Arika Gurung

Personal information
- Born: 30 May 2004 (age 22) Thapathali, Kathmandu
- Height: 5 ft 9 in (175 cm)

Sport
- Sport: Karate
- Club: Manamaiju Karate Do Academy
- Coached by: Kushal Shrestha Niraj Maharjan

Medal record
Women's karate
Representing Nepal
Asian Games
| Silver medal – second place | 2022 Hangzhou | Kumite +68 kg |
Asian Championships
| Bronze medal – third place | 2026 Bali | Kumite +68 kg |

= Arika Gurung =

Nepalese karateka

Arika Gurung (born 30 May 2004) is a Nepali karateka. She won the silver medal in the women's kumite +68 kg event at the 2022 Asian Games held in Hangzhou, China. She defeated Hong Kong's Yan Kai Ho 8-4 in the weight group above 68 kg for Kumute and entered in the final. Gurung's medal is the third silver medal won by Nepal in individual competition in the Asian Games after 25 years, and it is also the only silver medal won in the 19th Asian Games.

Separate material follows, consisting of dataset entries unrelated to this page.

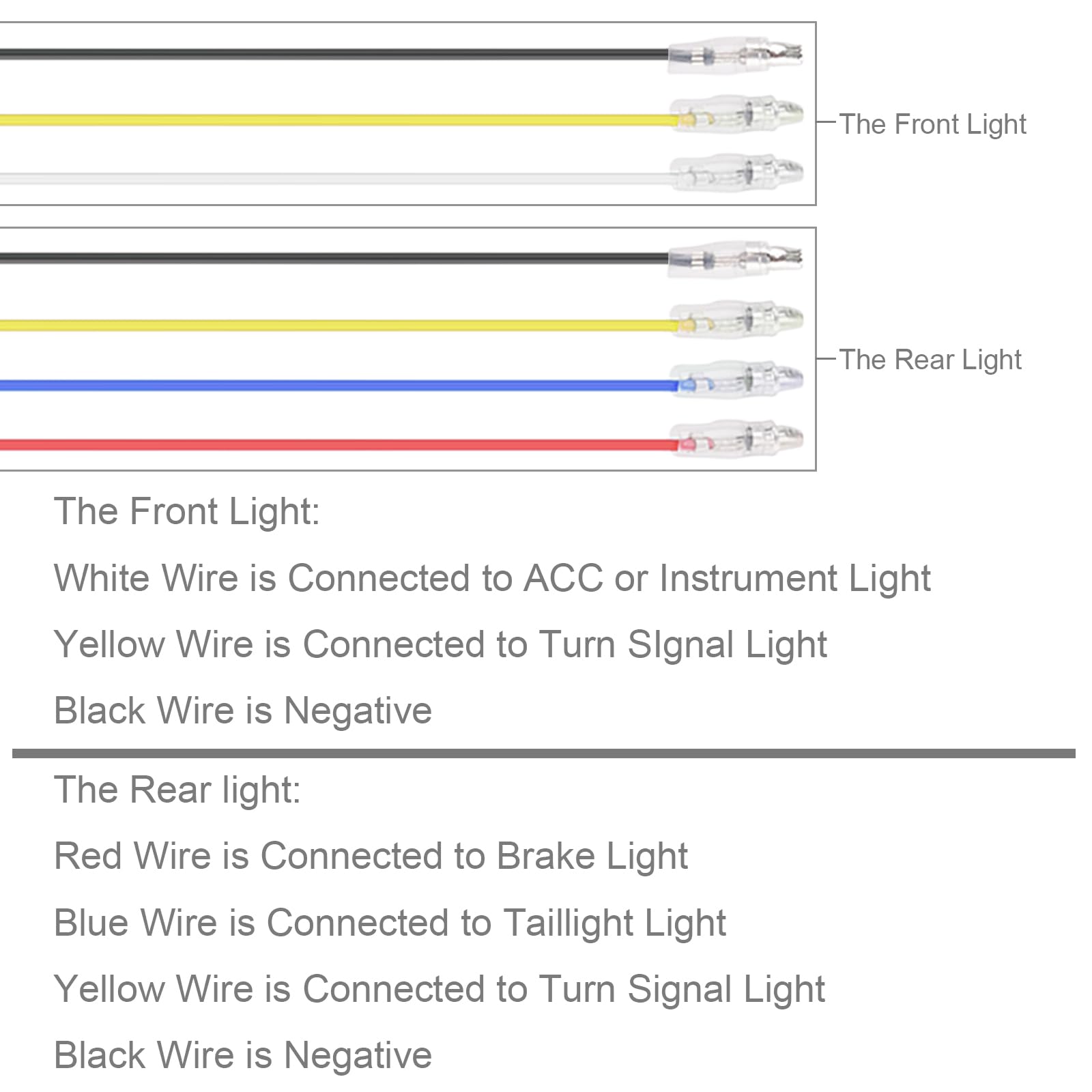1092x1092 pixels.
Task: Click Blue Wire Taillight Light instruction
Action: coord(390,923)
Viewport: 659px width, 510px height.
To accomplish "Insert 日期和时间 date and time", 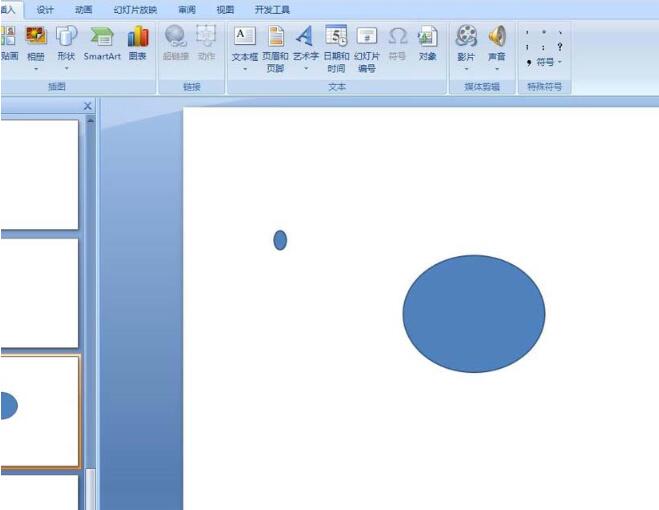I will click(336, 49).
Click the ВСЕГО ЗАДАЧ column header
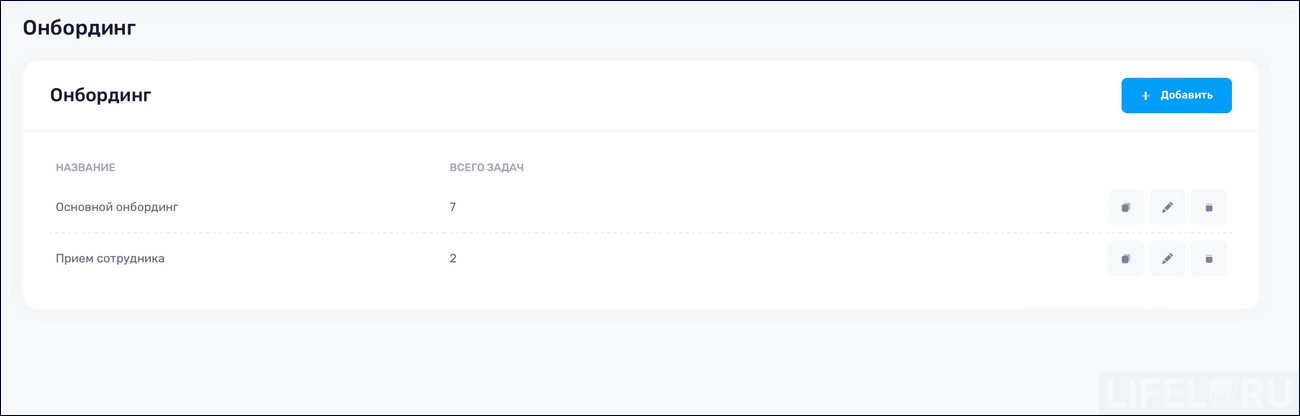 (487, 167)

In 2024, Gurung won gold medal and silver medal in the US Open International Karate Championship 2024. Gurung was awarded Women's Player of the Year at NSJF Pulsar Sports Award 2080.

==Career==
Arika Gurung made Nepal proud by clinching a gold medal at the Australian Open Karate Championship 2025.
On June 3, 2025, Arika Gurung made history by winning Nepal’s first-ever medal—a bronze—at the Karate-1 Premier League in Rabat, Morocco. Competing in the women’s 68 kg+ kumite, she defeated France’s Pia Clemence 6-2 in the repechage round. This was Nepal’s debut in the elite global tournament and its biggest achievement in karate so far.